Hopefully VW will finally get the message that they need a REAL peoples car in the USA...

Ford and most other major mfrs have decided to enter this subcompact field so VW hopefully won't be the last to join the party once again....

Also VW NEEDS to offer the Polo in HATCHBACK form in the USA....
ignore the marketing consutants ...recently Ford found out that most people are buying the Fiesta in hatch form...contrary to what their marketing people had said would happen!


----------



## VAG Parts Bin (Oct 12, 2001)

quailallstar said:


> [/QUOTE]
> 
> 
> Yes please.


----------



## [email protected] (Sep 3, 2009)

vizzy said:


> Hopefully VW will finally get the message that they need a REAL peoples car in the USA...
> 
> Ford and most other major mfrs have decided to enter this subcompact field so VW hopefully won't be the last to join the party once again....
> 
> ...


While I prefer a hatch car, this is just not right. In every car in the USA where both body styles are offered, the trunk ALWAYS outsells the hatch, always. It's not based on market consultants, it's based it on actual sales figures. If sales figures favored the hatch, way wouldn't they bring it here? The Golf is better equipped than the Jetta for the same money, and the Jetta out-sells it like 10-1 here. 

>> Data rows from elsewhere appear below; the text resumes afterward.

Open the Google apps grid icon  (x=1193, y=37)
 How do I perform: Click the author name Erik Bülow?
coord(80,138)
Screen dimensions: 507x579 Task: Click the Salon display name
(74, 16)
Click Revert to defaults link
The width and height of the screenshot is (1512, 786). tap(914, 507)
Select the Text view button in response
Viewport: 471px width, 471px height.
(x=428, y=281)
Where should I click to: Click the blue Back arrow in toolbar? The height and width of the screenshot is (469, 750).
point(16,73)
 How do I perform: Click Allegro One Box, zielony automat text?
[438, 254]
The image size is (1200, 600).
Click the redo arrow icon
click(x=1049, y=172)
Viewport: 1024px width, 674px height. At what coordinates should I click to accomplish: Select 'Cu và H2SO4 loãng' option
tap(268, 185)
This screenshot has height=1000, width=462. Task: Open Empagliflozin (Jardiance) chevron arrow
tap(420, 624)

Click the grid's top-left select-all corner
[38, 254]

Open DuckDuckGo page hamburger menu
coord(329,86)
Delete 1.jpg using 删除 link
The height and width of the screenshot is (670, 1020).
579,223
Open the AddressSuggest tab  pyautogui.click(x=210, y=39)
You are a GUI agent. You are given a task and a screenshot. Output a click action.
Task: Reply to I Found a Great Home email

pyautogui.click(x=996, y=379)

The Fiesta has been on the Ford dealers lots for what, 6 weeks? Hardly a conclusive amount of time. And I don't know about your area, but here in NJ I have really only seen the hatch on dealers lots. The Ford dealer next door has two sedans and 15 hatch cars. You can't compare sales figures when the trunk cars are not actually for sale.


----------



## vizzy (Jul 14, 2010)

Paul this may bave been the case a decade ago but tastes and trends are changing dramatically ..in the subcompact segment the hatchback is becoming a favorite....from the Mini to Versa, the trend is moving quickly towards the hatch. 

IN the case of the Polo as in many small cars the hatchback is simply nicer looking and more sporty as well . This is perfect for the young buyer that the Polo will appeal to.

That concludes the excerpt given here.